Amelia sighs. "We have to get them off of our planet if it kills us."
It's dangerous, Lisa knows, loving someone like Amelia. Loving someone whose blood boils with steeled resolve, who can radiate righteous indignation and the same blistering airs as the things she means to hunt, who thinks nothing of papering the study's walls with notes and newspaper articles (hunting for omens, signs of angelic activity) and handwritten copies of summoning rituals, banishing spells, rites for dominating angels, putting them on leashes, theoretically obliterating them.

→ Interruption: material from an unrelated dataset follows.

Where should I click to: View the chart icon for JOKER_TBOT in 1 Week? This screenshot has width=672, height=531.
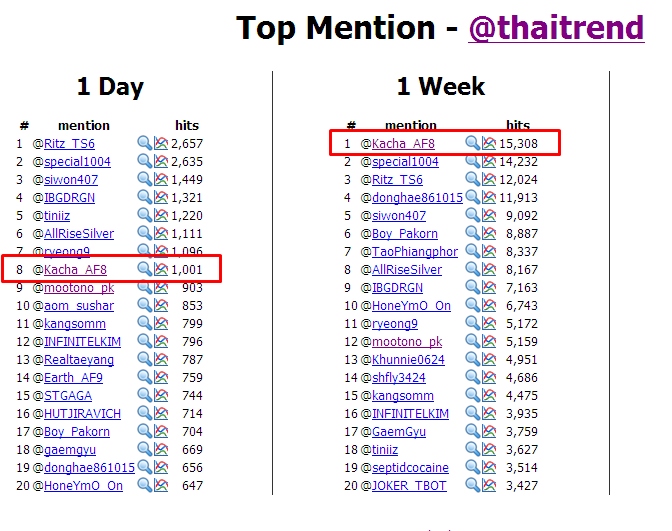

It's dangerous to love someone who can lose herself so thoroughly in her work, searching for patterns and connections and anything she might've missed until she nods off at the desk, forehead making close friends with her arms.
It's dangerous to love someone else who's been possessed, who's had black smoke force itself down her throat, felt her limbs jerking around without her consent and had to watch from behind her own eyes, helpless, as a demon smacked her child. Threatened her child. Put a knife up to her child's throat and tilted it just enough to scrape the edge along Ben's skin, or Claire's skin…
It's dangerous to love someone else who knows the post-exorcism emptiness, the void in her chest, the unfillable hole in her stomach that sometimes threatens to wrap everything in its darkness…
It's dangerous to love someone else who's had that feeling of her whole soul freezing over, ice crystalizing over her fondest memories and the secrets she swore never to tell; who's known how it feels to harden like hoarfrost—and Lisa doesn't ever forget this fact. How can she?
She tastes it in the fire behind their kisses; feels it in the sparks, like static electricity, that fly when Amelia grazes her fingers down Lisa's arms, her breasts, her hips. She knows the dread that braids itself throughout her stomach and clenches around her lungs every time their lips and teeth gnash and tear at each other, every time they cleave together with ursine ferocity. Lisa knows it as she knows herself; she knows what it means.
But the statuesque front Amelia puts up falls to pieces when they've come together and shut the bedroom door behind them. The alabaster facade melts when she has her lips between Amelia's legs; her cheeks flush pink at first, then dark red as she gasps and whispers for more, twines her fingers in Lisa's hair and tugs. Amelia's eyes are sapphires—cold and hard, with a fine-carved edge—but when Lisa slides her fingers inside Amelia, nudges at her clit and scrapes along her slicked up muscles, she glances up and sees blue skies, a warm sparkle. And Lisa smirks, feels something spark in her chest—because she's the only one who gets to see this.